Marcel is aware that European whisky comes with a certain negative baggage, not helped by the fact that everyone and their dog are currently riding the whisky fad and having a go - not always with good results. But he believes the battle can be won.
"Producing whisky has become a hype in Europe and almost all distilleries have jumped in to whisky production. I think European whisky is in the trial and error phase. There are some very good whiskies but sorry to say there is a huge quantity of very bad ones. Many of them are trying to connect to Scotch tastes, but I think this is not the right long term approach.
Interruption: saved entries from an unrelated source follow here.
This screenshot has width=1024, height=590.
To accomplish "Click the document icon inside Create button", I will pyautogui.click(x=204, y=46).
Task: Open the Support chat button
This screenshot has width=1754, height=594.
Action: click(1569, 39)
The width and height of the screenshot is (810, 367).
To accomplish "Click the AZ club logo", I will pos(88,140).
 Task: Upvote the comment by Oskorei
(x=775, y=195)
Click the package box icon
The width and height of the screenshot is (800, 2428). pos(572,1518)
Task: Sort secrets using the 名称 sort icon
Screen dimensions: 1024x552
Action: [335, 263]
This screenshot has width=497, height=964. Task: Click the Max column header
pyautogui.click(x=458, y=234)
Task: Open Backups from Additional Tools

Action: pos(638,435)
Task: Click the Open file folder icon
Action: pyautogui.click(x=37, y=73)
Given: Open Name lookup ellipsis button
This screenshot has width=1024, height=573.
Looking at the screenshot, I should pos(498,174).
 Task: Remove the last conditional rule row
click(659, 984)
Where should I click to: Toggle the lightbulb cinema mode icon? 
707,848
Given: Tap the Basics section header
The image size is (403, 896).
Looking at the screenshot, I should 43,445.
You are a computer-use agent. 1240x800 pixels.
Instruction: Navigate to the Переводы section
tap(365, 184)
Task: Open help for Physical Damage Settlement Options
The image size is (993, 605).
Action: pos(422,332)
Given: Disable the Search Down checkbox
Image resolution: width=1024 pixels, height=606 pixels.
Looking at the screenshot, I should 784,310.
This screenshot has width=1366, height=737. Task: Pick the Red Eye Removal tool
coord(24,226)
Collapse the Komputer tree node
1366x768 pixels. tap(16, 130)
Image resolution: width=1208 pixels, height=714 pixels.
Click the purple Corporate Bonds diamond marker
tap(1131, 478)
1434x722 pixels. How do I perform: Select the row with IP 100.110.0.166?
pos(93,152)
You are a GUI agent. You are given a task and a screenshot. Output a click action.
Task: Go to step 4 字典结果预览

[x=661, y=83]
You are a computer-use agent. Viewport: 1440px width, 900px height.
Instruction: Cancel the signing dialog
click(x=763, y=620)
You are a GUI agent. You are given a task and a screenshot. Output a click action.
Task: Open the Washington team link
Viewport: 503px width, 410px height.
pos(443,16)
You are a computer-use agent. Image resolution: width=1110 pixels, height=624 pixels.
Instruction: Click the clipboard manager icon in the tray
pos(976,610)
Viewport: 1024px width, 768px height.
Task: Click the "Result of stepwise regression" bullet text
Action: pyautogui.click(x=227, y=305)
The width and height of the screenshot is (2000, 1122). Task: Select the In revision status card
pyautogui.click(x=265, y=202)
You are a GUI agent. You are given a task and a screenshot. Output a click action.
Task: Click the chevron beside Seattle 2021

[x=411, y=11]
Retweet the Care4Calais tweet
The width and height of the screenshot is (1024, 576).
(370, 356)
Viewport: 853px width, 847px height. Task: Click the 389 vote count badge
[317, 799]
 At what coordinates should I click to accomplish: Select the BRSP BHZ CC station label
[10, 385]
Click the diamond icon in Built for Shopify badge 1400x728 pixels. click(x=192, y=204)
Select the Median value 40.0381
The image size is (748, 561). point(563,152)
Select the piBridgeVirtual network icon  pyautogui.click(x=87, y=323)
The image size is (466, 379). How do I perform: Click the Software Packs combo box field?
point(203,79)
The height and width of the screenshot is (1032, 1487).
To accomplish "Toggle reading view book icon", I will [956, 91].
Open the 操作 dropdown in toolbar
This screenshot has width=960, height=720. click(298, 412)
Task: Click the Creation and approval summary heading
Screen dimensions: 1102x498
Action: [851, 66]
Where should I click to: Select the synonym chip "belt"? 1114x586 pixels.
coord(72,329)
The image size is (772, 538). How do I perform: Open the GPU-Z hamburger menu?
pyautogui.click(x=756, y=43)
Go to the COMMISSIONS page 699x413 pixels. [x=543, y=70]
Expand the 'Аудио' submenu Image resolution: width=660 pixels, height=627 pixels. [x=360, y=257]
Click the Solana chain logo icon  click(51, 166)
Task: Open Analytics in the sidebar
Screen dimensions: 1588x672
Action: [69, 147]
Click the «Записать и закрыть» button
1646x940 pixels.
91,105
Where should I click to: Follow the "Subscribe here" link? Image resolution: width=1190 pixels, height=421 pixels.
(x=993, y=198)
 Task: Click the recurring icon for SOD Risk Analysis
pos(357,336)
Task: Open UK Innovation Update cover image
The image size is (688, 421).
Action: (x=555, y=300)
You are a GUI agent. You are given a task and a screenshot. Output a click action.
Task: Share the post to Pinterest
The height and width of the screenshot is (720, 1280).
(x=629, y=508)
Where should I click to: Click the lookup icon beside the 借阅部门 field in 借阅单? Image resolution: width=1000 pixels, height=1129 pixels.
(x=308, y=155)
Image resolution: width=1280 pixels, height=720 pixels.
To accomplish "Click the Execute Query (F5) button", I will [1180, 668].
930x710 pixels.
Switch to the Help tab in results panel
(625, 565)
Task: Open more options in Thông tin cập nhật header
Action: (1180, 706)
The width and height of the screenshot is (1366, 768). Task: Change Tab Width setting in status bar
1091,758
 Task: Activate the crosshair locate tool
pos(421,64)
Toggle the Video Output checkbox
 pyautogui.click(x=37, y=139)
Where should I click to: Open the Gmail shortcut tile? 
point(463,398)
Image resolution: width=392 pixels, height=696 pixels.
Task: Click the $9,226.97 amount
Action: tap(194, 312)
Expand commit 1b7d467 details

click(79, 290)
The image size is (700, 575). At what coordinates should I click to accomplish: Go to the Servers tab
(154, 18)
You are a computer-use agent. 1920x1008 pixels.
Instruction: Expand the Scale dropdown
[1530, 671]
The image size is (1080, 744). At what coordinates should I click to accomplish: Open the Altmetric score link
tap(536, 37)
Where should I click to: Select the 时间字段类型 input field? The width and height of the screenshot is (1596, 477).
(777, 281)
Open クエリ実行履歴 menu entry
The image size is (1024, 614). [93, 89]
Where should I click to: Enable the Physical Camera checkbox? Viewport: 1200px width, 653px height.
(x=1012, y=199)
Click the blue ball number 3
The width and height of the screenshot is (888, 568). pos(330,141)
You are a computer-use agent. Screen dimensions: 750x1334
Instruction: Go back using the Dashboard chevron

"Furthermore ageing plays an important role and we are not yet where we want to be. In my opinion some European whiskies will become a serious competitor to Scotch once it is has reached between six and seven years in the cask and more. Yes, I think we in Europe can become a highly accepted region in around five to 10 years time. It will happen."
Telsington has been on a fast learning curve but now, with a mixture of eye-catching and unique packaging, and premium positioning the Telsers hope to spread their wings further afield. But at the same time, production will not be ramped up.
"With an 800 bottle production we are restricted as to how far we can grow," says Marcel. "We sell our whisky locally in connoisseur shops in Liechtenstein and Switzerland as well as in our distillery. But there are plans to come into the United Kingdom market. The English love our whisky."
You better believe it. And if Marcel has his way, those raised eyebrows will be a thing of the past.